Implications and Limitations

The study reported herein has three main implications. First, the emergence of a hierarchical structure of L2 ability from a locally developed English proficiency test adds supportive empirical evidence to the current view of the multidimensional nature of L2 ability. The presence of a higher-order factor and four distinct first-order factors is also in line with the current score-reporting practice of the FET, which provides both a composite score and four scores on each subskill. This finding will facilitate test score interpretation and use, which is crucial to a high-stakes language test (e.g., Sawaki et al. 2009). Second, this study demonstrated the usefulness of a well-crafted and validated SA inventory in test validation research. However, it is essential to note that a thorough validation of the SA inventory is critical before using it as an external criterion measure (Ross 1998). Third, different from previous studies which relied on correlational analyses, this study adopted the SEM approach to model the relationships among multiple variables of interest at the latent variable level simultaneously in one model. By so doing, it provides a statistically more rigorous and theoretically viable solution to examining the nature of and relationships among the constructs underlying standardized tests and SA.

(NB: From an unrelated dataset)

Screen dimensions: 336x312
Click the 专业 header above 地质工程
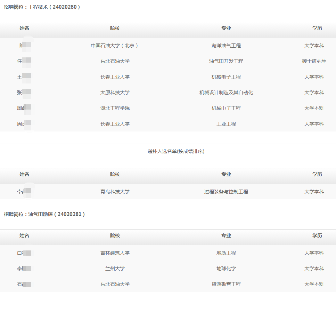tap(226, 236)
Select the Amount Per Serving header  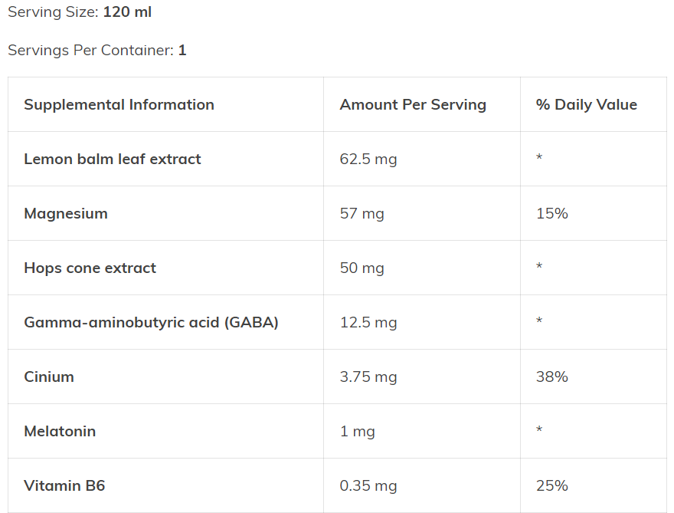[x=413, y=104]
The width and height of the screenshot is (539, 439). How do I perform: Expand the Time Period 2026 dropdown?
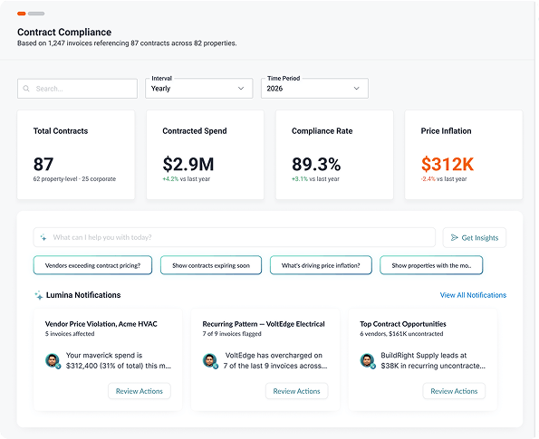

That said, this study also has a few limitations. First, the unavailability of item-level test data precluded analysis of the appropriateness of parceling items through applying the unidimensionality principle. Such item-level factor analysis is essential because datasets can produce different models depending on whether they are analyzed at the item level or the subskill level (In’nami and Koizumi 2011). Second, due to practical constraints, convenience sampling, rather than strictly stratified sampling was adopted in this study. As noted earlier, the sample in this study represented a slightly higher proficiency level than did the test population. A more rigorous sampling approach can be employed in future research, and variables such as test takers’ proficiency level and experience with the linguistic activities in the SA inventory can be included in future SEM analyses. Finally, although this study demonstrates that a well-crafted and validated SA inventory can be used as a justifiable criterion measure to validate language tests, we concur with Powers and Powers (2015) that multiple measures (e.g., direct observations, teachers’ evaluation) should be used and triangulated to derive a more comprehensive representation of test takers’ real-life language use.